Most similar to: Nothing really compares - but I suppose Gary Numan, Marilyn Manson

Best tracks? Every Day Is Exactly The Same, The Hand That Feeds, Right Where It Belongs

Buy it at Amazon!
Buy it at Amazon!

Why did I buy it? I adore NIN and everything they do is compulsive listening for me. They are the only band I will buy without hearing anything from the album.

Review:
[Updated to include the UK bonus tracks now the album has been released.]

The review is from the perspective of a dedicated NIN fan - so it refers to their past work. If you're not yet a NIN fan, all I can say is that this album would be an excellent introduction.

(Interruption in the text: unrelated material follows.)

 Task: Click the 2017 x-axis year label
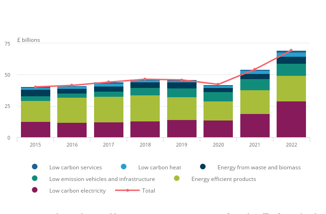point(109,145)
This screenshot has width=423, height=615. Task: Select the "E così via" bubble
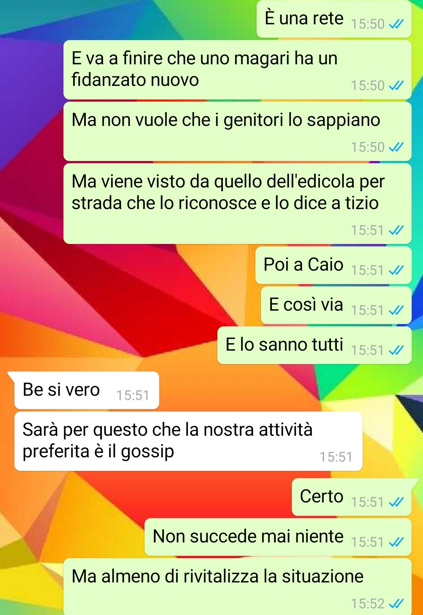pyautogui.click(x=336, y=305)
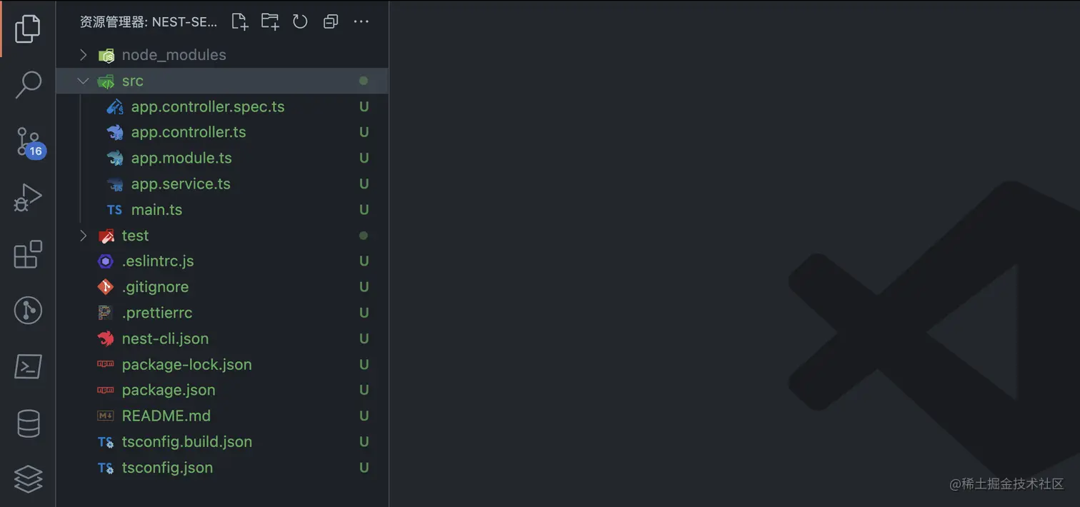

It's a great album - with echoes of all their past work, but a new energy that takes it forward. I've seen the With Teeth tour twice so far, and this music is as good as ever. So what if Trent will be 40 this year? He's obviously not ready to lie down and be tame! My only complaint is that some of the songs are too short and end far too abruptly after just three minutes; I'd love to hear what would happen if they were allowed to develop, but in accordance with Trent's ethos of this album being "twelve punches in the face" they seem to stop songs as soon as they start. And yes, I know there are thirteen of them...

Like Pretty Hate Machine these songs each stand alone, yet like all previous albums there are moments of aggression and of beauty; I believe this album is more accessible than any other on first listen, combines all the best elements and takes them further, and will stand the test of time. Highly recommended.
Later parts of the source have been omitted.